## Task material:
--*--
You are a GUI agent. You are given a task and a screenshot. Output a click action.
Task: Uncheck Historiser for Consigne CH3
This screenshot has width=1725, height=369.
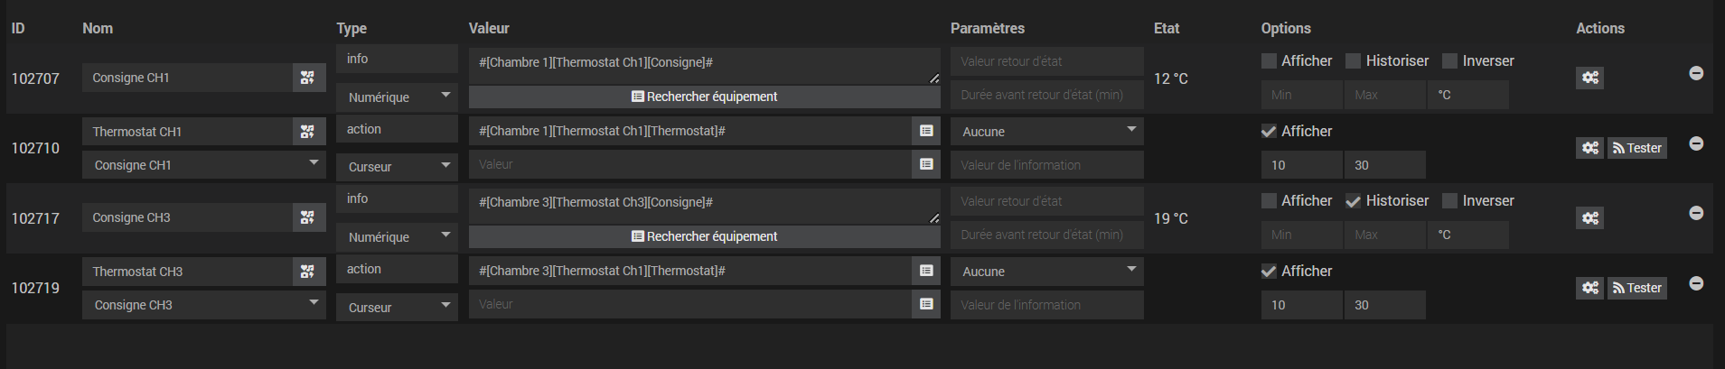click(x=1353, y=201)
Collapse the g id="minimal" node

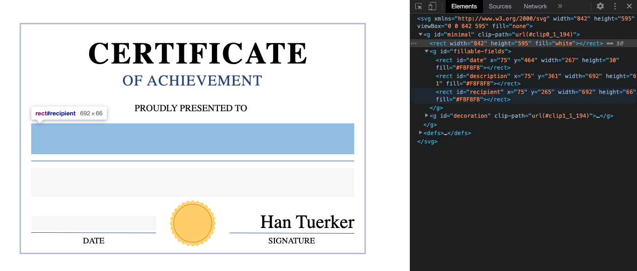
--*--
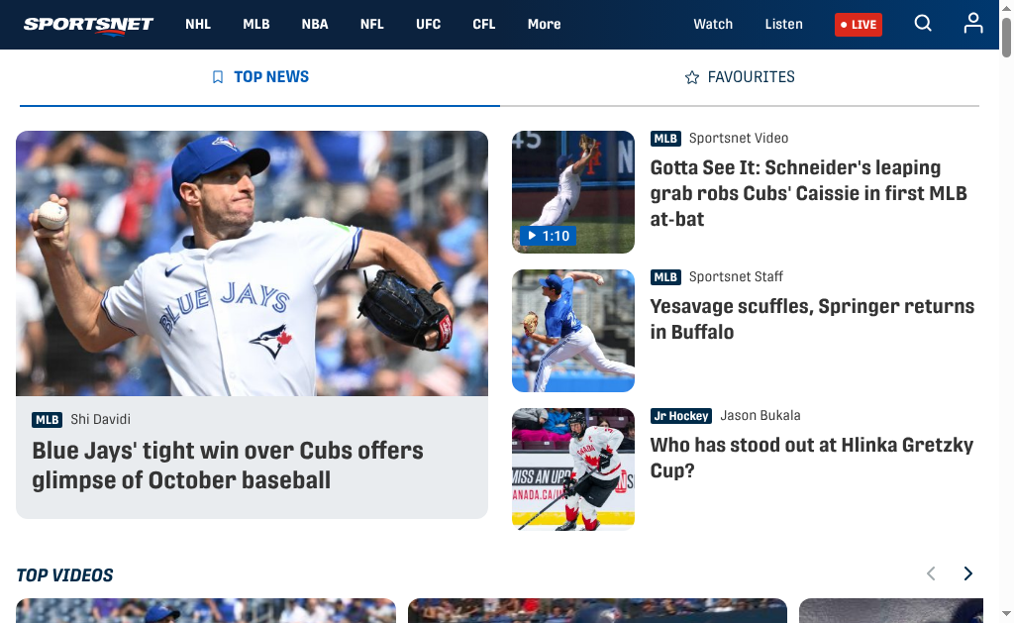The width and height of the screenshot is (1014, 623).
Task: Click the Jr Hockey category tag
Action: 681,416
--*--
## Activity:
Pictures aside, return exactly the lines from the data above, starting at the line that has "This screenshot has width=1725, height=369." and ending at the line that has "Collapse the g", both included.

## Response to this exercise:
This screenshot has width=1725, height=369.
click(x=1353, y=201)
Collapse the g id="minimal" node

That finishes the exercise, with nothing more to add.